> [TO DO]
Could you set down exactly the lines in the records below between the line holding "Open the site settings icon in address bar" and the line holding "Image resolution: width=1024", inclusive?

[Records from a dataset]

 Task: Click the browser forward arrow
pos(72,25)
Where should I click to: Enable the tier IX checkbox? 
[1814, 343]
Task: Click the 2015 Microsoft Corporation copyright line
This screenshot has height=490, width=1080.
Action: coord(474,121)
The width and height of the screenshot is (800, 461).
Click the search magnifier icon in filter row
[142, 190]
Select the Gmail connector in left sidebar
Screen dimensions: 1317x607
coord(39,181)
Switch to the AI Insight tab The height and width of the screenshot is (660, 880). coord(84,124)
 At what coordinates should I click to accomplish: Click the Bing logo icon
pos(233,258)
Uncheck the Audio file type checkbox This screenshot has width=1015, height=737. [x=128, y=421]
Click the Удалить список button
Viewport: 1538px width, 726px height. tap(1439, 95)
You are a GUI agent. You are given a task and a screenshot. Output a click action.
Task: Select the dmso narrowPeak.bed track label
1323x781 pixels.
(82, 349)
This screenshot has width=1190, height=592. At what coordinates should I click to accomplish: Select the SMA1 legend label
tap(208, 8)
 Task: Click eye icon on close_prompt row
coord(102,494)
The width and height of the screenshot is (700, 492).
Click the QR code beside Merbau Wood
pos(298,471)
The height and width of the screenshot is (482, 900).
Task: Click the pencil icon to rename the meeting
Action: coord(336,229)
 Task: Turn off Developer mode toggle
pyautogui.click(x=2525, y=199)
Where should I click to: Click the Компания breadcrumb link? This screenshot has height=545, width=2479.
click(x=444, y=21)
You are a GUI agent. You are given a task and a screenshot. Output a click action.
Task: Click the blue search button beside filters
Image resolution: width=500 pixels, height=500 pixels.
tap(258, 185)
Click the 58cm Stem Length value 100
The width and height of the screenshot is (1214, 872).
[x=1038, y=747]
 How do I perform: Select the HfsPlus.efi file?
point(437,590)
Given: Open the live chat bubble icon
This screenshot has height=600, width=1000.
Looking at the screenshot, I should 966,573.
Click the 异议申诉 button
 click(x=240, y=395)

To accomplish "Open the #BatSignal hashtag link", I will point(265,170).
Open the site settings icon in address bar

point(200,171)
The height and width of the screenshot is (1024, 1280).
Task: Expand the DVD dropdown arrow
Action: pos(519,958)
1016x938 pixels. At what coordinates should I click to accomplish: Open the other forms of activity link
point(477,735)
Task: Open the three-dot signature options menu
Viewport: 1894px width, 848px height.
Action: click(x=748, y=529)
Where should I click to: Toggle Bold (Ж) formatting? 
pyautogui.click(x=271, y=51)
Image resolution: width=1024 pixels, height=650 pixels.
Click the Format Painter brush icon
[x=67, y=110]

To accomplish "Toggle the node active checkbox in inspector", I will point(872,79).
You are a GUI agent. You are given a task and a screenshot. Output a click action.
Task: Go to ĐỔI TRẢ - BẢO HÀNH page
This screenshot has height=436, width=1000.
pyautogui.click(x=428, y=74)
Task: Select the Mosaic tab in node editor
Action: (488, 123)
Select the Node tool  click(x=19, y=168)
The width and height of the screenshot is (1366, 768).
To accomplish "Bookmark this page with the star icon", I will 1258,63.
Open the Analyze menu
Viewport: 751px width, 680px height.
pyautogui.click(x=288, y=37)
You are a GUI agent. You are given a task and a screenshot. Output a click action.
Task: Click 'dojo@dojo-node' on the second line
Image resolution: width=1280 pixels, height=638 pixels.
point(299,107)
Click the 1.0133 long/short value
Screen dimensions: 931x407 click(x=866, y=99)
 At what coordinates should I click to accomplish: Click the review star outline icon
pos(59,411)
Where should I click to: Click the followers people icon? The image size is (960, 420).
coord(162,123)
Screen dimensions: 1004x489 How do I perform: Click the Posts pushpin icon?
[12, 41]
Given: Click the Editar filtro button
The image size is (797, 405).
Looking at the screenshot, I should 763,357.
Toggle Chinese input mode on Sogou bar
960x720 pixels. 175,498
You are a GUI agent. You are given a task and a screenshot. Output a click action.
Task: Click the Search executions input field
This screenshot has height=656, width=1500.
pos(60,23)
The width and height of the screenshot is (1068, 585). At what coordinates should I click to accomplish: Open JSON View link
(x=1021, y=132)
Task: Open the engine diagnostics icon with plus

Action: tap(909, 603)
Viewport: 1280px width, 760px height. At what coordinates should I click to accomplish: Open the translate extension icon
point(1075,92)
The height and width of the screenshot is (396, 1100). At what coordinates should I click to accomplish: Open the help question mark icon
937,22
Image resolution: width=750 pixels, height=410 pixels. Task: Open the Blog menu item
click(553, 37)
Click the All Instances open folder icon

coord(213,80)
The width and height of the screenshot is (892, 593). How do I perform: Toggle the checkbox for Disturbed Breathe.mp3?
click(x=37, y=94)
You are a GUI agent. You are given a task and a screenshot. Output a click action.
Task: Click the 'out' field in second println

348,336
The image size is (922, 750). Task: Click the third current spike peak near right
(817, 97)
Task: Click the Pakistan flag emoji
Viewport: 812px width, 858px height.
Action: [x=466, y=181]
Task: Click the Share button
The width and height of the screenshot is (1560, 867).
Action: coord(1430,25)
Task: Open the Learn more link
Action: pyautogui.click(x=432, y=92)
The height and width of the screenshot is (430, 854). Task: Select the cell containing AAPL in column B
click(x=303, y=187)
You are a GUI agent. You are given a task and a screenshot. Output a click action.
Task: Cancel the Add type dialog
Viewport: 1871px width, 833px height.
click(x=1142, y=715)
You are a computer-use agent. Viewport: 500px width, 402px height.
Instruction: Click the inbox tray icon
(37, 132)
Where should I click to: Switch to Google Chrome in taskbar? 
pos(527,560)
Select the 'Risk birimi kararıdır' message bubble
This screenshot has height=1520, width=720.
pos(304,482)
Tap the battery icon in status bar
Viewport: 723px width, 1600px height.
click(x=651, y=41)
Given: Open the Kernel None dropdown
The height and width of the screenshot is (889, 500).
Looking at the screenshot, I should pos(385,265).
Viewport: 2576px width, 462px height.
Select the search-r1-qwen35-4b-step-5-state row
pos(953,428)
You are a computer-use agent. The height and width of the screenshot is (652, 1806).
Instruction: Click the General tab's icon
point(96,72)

> [RESPONSE FOR THIS EXERCISE]
Open the site settings icon in address bar

point(200,171)
The height and width of the screenshot is (1024, 1280).
Task: Expand the DVD dropdown arrow
Action: pos(519,958)
1016x938 pixels. At what coordinates should I click to accomplish: Open the other forms of activity link
point(477,735)
Task: Open the three-dot signature options menu
Viewport: 1894px width, 848px height.
Action: click(x=748, y=529)
Where should I click to: Toggle Bold (Ж) formatting? 
pyautogui.click(x=271, y=51)
Image resolution: width=1024 pixels, height=650 pixels.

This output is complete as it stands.